Daily Dose of GST Update By CA Pradeep Jain
170. Credit of eligible duties and taxes in respect of inputs held in stock to be allowed in certain situations
This is a new provision added in the act aiming to cover such assessees who are engaged in manufacture of both taxable and exempted goods or are providing both taxable and exempted services. This provision reads as follows:
(1) A registered taxable person, who was engaged in the manufacture of non exempted as well as exempted goods under the Central Excise Act, 1944 (1 of
1944) or provision of non-exempted as well as exempted services under Chapter V of Finance Act, 1994 (32 of 1994), shall be entitled to take, in his electronic credit ledger,
(a) the amount of Cenvat credit carried forward in a return furnished under the
earlier law by him in terms of section 167; and
(b) the amount of Cenvat credit of eligible duties in respect of inputs held in stock and inputs contained in semi-finished or finished goods held in stock on the appointed day, relating to exempted goods or services, in terms of section 169.
This is also a new provision introduced on this topic. We have been demanded the same and wrote an article on the same which was published at ———-. This is welcome step wherein the assessee manufacturing exempted and dutiable product or taxable and exempted services will allowed the credit in return on taxable product or service and on stock for exempted product or service.
It is clear that basically the assessees covered under rule 6 of CCR, 2004 have been kept in view here so that they can also carry forward the cenvat available with them as shown in the return as well as take credit on stock of exempted product.

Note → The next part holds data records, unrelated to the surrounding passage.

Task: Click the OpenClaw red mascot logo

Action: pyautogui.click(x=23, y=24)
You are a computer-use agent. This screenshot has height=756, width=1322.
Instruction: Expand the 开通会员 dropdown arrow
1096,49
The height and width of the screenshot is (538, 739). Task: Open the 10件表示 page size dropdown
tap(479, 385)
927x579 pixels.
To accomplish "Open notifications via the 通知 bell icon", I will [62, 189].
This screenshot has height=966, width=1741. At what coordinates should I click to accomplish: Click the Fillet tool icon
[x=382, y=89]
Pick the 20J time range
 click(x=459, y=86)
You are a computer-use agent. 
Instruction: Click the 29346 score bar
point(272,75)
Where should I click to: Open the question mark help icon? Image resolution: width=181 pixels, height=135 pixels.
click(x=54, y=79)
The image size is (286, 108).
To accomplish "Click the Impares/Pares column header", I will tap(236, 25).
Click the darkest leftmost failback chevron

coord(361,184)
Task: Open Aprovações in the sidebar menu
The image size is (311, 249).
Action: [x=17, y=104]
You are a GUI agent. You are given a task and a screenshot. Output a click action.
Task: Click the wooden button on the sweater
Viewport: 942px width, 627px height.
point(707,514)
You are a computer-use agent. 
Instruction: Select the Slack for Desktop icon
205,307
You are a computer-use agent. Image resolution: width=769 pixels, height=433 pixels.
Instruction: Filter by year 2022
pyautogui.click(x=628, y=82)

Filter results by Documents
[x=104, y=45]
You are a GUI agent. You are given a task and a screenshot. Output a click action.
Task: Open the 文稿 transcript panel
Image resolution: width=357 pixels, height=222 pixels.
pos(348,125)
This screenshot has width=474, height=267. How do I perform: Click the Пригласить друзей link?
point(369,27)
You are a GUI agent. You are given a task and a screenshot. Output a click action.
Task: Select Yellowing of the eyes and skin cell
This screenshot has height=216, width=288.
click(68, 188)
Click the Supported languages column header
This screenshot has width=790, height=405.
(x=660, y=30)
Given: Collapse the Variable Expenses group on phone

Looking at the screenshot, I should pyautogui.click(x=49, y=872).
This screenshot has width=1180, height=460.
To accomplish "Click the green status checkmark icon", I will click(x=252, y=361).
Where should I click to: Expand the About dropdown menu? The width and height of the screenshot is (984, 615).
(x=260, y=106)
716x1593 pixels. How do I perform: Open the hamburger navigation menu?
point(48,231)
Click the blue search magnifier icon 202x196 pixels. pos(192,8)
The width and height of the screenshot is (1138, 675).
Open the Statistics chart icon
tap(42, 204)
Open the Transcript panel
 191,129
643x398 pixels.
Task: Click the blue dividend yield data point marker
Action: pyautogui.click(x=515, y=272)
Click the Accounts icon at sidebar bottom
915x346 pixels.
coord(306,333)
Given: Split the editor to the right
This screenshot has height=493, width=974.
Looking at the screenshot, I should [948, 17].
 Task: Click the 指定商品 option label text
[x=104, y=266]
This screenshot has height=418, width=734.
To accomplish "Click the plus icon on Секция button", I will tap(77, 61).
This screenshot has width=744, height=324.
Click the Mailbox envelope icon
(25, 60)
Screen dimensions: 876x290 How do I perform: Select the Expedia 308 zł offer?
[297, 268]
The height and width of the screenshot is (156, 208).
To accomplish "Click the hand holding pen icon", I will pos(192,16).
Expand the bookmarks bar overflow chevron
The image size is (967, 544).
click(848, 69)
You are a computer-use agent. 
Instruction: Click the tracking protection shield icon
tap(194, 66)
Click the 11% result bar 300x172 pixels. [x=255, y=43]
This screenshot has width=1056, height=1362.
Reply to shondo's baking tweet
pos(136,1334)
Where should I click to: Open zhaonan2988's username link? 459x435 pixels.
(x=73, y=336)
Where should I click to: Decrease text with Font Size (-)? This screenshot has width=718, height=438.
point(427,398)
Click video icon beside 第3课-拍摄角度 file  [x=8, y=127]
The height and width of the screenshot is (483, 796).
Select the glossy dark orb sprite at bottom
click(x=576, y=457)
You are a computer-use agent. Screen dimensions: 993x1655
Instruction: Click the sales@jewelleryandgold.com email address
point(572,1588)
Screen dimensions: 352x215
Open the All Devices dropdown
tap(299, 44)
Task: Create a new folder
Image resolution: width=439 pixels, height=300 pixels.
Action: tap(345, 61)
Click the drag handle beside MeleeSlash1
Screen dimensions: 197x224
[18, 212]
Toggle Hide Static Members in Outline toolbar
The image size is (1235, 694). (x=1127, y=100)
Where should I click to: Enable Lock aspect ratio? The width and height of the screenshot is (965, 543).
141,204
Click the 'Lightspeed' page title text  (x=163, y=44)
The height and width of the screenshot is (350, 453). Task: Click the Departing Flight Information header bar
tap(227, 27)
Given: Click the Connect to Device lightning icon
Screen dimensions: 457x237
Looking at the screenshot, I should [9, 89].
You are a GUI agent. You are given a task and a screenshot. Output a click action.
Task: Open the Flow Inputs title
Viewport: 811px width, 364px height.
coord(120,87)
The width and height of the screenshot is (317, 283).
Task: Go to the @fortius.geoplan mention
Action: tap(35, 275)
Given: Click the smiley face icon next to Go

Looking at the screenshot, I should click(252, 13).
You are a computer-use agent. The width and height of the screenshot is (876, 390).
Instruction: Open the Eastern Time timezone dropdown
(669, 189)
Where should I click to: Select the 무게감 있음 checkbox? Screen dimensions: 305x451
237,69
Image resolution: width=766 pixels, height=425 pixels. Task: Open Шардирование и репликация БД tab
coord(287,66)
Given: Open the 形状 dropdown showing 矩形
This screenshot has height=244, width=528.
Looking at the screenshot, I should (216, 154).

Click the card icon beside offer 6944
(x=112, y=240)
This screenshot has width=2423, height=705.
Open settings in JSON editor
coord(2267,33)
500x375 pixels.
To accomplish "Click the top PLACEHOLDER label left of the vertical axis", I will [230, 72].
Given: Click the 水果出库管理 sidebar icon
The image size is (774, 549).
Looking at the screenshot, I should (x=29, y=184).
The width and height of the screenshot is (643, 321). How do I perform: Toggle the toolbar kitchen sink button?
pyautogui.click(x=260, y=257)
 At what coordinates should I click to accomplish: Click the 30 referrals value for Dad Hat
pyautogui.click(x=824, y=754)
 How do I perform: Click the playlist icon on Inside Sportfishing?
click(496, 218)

But there are three procedures in Rules 6 which are listed below:-
1. maintain separate inventory;
2. take the credit on common input and input services and reverse the cenvat credit at particular percentage on value of exempted goods;
3. take the credit on common input or input services and reverse the cenvat credit on proportionate basis.
This provision very well covers the first provision i.e. where the manufacturer or service provider has maintained the separate inventory and has taken the credit only inputs used in manufacture of dutiable goods or provision of taxable services . Hence, he will be allowed to take the credit on stock of inputs of exempted final product or exempted service.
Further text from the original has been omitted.